Nothing but the lines from the one containing "You are a GUI" through the one containing "Maintenance", both included, should be given again, each exactly as written below.

···

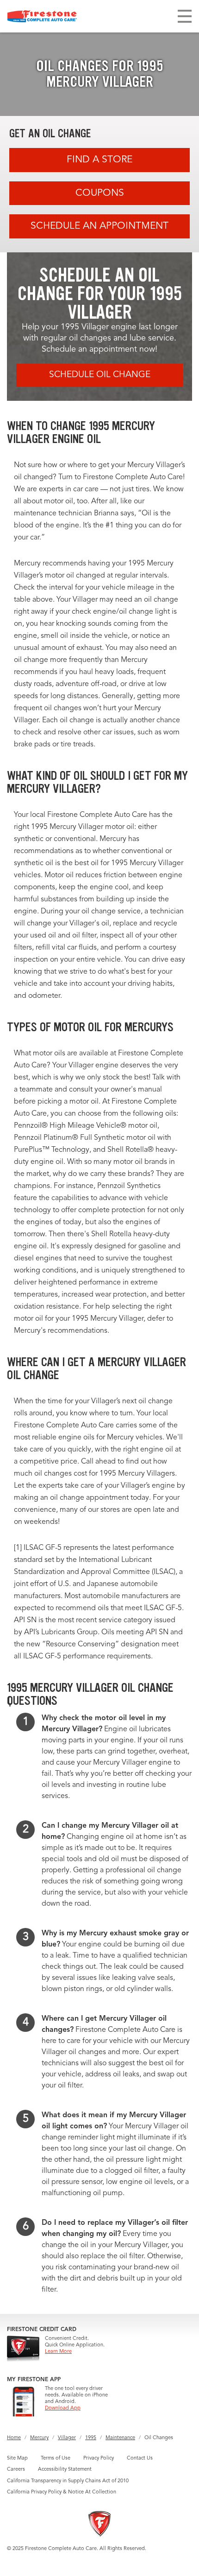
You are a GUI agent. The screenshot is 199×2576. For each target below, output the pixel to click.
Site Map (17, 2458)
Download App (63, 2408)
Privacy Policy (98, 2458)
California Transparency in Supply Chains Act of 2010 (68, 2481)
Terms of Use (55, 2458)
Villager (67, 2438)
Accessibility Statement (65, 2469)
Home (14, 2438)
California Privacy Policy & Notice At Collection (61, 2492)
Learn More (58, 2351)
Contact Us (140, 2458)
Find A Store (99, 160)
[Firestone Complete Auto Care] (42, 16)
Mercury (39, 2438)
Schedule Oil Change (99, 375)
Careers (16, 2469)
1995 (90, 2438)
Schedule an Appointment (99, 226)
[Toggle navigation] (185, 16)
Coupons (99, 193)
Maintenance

···

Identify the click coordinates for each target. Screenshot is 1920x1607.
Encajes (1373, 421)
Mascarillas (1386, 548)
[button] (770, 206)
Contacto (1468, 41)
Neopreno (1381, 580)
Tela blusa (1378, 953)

···

§ **Result of the exercise**
You are a GUI agent. The screenshot is 199×2576. For each target below, output the pixel to click.
Site Map (17, 2458)
Download App (63, 2408)
Privacy Policy (98, 2458)
California Transparency in Supply Chains Act of 2010 (68, 2481)
Terms of Use (55, 2458)
Villager (67, 2438)
Accessibility Statement (65, 2469)
Home (14, 2438)
California Privacy Policy & Notice At Collection (61, 2492)
Learn More (58, 2351)
Contact Us (140, 2458)
Find A Store (99, 160)
[Firestone Complete Auto Care] (42, 16)
Mercury (39, 2438)
Schedule Oil Change (99, 375)
Careers (16, 2469)
1995 (90, 2438)
Schedule an Appointment (99, 226)
[Toggle navigation] (185, 16)
Coupons (99, 193)
Maintenance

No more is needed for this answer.